C’est pour ses idées qu’Eric Zemmour fut condamné en 2011. Chez Thierry Ardisson, chantre de la télévision grossière, vulgaire et facile, il déclara doctement que “la plupart des trafiquants étaient noirs ou arabes” et non pas, comme l’ont entendu ses adversaires, peu capables de sophisme, que “la plupart des noirs et des Arabes étaient des délinquants”. L’homme n’est pas allé en appel de cette sentence “parce que c’est une situation assez difficile à vivre. Je ne souhaiterais même pas ça à mon pire ennemi. J’ai entendu tout et n’importe quoi sur ma personne, notamment que j’avais un complexe envers les noirs parce que j’aurais moi-même un petit sexe. C’était vraiment n’importe quoi. Et puis, je ne voulais pas mêler la justice à cela car il s’agissait d’une querelle politique et idéologique. Mes condamnations sont des motifs de gloire et la preuve que j’ai gardé ma liberté de pensée.”

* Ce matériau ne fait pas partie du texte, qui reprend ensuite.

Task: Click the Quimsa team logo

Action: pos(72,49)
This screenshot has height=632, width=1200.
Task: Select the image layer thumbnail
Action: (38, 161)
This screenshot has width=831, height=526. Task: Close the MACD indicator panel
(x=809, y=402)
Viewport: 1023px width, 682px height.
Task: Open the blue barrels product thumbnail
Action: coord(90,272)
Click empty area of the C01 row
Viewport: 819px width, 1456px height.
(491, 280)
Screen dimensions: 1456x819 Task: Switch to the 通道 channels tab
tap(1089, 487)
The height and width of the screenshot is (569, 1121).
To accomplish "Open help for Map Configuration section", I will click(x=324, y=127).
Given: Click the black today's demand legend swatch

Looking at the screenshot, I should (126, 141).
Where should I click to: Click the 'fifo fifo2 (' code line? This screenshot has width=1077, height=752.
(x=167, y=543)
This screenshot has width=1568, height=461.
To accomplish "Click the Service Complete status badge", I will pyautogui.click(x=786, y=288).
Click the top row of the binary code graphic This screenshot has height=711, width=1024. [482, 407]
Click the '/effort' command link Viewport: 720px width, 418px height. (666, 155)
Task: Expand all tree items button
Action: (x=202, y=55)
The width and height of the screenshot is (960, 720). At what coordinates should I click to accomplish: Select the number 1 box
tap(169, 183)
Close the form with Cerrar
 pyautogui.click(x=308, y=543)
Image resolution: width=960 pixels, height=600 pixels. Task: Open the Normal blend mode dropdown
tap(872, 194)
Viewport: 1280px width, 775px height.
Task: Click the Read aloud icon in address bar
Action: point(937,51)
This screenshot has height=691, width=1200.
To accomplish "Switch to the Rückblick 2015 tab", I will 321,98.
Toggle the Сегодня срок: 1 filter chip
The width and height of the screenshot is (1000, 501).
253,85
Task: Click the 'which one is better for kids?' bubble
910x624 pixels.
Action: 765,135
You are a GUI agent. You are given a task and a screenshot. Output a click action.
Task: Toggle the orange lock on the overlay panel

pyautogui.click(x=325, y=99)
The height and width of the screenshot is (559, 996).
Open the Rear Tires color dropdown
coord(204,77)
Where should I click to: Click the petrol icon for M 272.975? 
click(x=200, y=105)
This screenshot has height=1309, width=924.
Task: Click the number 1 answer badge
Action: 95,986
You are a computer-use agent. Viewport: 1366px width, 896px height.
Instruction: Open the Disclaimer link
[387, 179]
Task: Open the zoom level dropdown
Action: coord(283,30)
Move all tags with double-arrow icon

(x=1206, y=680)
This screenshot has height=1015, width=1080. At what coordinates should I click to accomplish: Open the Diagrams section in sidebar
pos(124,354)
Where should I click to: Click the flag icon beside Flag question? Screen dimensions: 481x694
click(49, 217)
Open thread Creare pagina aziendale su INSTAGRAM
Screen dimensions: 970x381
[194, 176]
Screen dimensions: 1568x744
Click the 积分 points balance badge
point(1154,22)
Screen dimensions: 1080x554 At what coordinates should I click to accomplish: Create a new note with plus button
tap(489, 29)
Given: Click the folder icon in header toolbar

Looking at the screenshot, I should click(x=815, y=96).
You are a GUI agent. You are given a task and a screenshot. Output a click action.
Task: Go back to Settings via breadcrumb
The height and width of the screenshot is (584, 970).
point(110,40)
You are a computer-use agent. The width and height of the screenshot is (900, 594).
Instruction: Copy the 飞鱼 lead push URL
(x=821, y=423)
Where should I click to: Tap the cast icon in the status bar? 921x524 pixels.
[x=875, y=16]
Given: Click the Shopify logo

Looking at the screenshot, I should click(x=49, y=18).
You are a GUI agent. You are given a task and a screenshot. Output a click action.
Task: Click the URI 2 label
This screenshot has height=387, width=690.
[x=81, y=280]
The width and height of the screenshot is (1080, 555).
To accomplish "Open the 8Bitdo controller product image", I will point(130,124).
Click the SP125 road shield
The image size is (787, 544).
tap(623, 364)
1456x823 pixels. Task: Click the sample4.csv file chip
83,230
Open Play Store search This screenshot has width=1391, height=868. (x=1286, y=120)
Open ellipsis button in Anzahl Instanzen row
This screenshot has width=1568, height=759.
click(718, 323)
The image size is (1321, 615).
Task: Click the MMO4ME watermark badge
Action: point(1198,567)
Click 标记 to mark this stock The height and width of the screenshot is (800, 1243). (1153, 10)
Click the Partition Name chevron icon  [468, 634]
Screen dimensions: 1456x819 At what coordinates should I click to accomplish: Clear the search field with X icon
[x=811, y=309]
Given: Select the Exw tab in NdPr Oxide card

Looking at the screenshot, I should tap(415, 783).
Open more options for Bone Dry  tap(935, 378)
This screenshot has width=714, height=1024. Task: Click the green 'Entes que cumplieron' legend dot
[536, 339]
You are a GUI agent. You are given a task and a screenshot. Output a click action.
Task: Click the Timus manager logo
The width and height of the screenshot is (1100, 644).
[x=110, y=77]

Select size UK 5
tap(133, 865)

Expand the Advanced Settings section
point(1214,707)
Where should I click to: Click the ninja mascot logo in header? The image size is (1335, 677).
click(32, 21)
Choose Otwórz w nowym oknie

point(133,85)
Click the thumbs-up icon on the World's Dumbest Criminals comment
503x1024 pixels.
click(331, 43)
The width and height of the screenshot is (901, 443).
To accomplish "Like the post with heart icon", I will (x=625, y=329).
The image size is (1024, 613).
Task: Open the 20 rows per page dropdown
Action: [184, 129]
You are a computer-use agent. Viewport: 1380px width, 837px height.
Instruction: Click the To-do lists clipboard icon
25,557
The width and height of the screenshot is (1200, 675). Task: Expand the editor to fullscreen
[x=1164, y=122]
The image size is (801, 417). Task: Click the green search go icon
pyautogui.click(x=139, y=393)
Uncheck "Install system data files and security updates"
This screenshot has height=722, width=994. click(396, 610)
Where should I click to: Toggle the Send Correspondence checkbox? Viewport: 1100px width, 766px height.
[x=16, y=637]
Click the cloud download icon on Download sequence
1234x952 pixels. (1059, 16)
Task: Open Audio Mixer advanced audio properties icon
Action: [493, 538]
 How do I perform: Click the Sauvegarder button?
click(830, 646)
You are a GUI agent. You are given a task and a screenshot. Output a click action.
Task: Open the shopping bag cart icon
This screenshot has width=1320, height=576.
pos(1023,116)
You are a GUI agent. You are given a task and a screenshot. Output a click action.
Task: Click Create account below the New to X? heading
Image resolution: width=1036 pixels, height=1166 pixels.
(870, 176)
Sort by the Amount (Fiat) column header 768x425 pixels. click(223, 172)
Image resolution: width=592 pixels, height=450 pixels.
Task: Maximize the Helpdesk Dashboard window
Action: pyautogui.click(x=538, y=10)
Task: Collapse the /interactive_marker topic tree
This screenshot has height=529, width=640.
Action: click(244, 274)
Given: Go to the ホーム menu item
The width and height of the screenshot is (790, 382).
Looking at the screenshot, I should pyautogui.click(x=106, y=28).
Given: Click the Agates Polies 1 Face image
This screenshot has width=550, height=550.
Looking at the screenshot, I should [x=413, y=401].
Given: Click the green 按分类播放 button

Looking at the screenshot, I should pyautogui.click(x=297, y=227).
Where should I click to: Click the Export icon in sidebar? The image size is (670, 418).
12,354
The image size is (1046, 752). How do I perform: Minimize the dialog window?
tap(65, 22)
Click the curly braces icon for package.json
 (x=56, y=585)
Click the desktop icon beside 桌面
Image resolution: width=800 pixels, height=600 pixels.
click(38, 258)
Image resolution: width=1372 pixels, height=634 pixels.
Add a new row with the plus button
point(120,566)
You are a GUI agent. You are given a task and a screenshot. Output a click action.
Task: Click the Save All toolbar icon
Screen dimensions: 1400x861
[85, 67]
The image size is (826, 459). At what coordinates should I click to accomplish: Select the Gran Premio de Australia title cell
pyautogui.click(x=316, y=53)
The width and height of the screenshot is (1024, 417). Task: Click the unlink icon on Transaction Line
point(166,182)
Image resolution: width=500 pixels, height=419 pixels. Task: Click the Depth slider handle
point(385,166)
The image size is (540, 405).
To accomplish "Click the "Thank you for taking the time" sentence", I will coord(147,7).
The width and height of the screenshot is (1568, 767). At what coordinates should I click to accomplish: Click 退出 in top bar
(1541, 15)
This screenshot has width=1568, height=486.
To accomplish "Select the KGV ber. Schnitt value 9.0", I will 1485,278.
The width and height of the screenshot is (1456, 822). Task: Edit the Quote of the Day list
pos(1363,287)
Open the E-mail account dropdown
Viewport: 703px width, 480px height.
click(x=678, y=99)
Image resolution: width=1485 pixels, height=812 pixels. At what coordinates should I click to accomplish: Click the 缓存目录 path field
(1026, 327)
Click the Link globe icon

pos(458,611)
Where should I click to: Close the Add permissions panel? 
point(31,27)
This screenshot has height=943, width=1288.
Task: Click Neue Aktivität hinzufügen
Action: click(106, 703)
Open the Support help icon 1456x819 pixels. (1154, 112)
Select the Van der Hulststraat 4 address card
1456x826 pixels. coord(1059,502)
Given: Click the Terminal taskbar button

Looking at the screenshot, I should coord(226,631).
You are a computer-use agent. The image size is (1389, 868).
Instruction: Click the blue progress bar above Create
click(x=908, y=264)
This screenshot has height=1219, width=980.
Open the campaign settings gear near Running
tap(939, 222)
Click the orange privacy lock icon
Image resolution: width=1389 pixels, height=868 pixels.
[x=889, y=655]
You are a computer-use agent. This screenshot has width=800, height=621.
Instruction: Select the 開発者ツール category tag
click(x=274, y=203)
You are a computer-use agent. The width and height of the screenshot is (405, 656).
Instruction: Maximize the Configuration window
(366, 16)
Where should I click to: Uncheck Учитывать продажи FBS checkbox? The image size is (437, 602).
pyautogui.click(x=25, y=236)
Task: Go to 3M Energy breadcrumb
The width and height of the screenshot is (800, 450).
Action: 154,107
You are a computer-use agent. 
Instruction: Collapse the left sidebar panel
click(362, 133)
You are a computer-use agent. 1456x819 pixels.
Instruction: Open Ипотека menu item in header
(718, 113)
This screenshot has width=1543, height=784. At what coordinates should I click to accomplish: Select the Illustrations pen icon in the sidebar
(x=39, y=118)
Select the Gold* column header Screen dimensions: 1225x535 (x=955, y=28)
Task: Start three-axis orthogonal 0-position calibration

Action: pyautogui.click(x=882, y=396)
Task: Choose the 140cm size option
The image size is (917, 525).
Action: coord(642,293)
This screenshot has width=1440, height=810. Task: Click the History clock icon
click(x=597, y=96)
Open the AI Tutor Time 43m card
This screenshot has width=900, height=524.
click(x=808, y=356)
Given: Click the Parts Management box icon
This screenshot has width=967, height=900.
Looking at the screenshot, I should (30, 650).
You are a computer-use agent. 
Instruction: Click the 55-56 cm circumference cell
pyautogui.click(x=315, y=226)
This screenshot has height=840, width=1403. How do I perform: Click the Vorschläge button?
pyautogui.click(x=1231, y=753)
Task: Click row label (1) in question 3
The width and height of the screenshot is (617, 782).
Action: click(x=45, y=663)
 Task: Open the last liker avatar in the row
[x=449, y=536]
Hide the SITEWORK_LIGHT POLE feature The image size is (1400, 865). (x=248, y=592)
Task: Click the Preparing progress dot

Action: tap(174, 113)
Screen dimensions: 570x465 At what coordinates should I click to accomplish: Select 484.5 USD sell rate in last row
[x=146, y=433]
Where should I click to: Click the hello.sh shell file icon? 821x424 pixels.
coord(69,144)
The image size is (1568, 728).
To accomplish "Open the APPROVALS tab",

La liberté de penser contre le vent dominant donc. Eric Zemmour est un réactionnaire. L’homme préfère les temps révolus, non pas des trente glorieuses, mais de la monarchie absolue. Homme de plume, il se rêve en Chateaubriand, auteur des Mémoires d’Outre-Tombe, ou en Saint-Simon, biographe officiel à la cour de Louis XIV. Homme de poigne, il s’imagine en souverain peu désireux de s’embourber dans le marigot d’une politique politicienne qu’il croque pourtant avec talent. Homme d’histoire, il connaît les événements qui ont forgé la France, des ancêtres les Gaulois à la décolonisation, assumant même les pages les plus sombres de son pays. Homme d’ambition, il ne voit pour la France que les frontières de l’empire napoléonien. Homme avant tout, Eric Zemmour exècre le féminisme contemporain et ses méfaits sur la société, ciblant dans sa vulgate les militantes les plus pointues dans le combat pour le droit des femmes autant que les hommes pour qui “le poids entre les jambes est devenu trop lourd à porter”. Le vieux ringard a finalement échoué en plein XXIe siècle et ses plateaux de télévision, média qu’il exècre, mais où il connut la renommée en tant que chroniqueur dans « On n’est pas couché ».
L’homme possède une grille de lecture critique sur la mondialisation, dont l’Union européenne est le cheval de Troie : “L’Europe souffre d’avoir fait disparaître les Etats-nations, avec cette conséquence que l’on baigne aujourd’hui dans le flou le plus total. Nous avons un problème de compétitivité que l’on pouvait autrefois résoudre par la dévaluation. Avec la monnaie unique, ce n’est plus possible. De plus, les Allemands ont procédé à une dévaluation masquée en augmentant la TVA et en baissant les salaires. L’Europe n’est pas une zone économique optimale qui nécessiterait un sentiment d’appartenance commune. Aujourd’hui, les Espagnols doivent aller travailler en Allemagne, créant des nouveaux nomades alors qu’on avait sédentarisé le continent. Est-ce cela le progrès ? La politique déflationniste à l’œuvre nous ramène dans les années trente. Hitler n’est pas arrivé au pouvoir à cause de l’inflation, mais de son contraire. Aujourd’hui, il règne à nouveau un sentiment anti-germanique. Sortir de l’euro entraînerait des renoncements, mais, au point où nous en sommes, le retour au franc ne posséderait pas que des désavantages.”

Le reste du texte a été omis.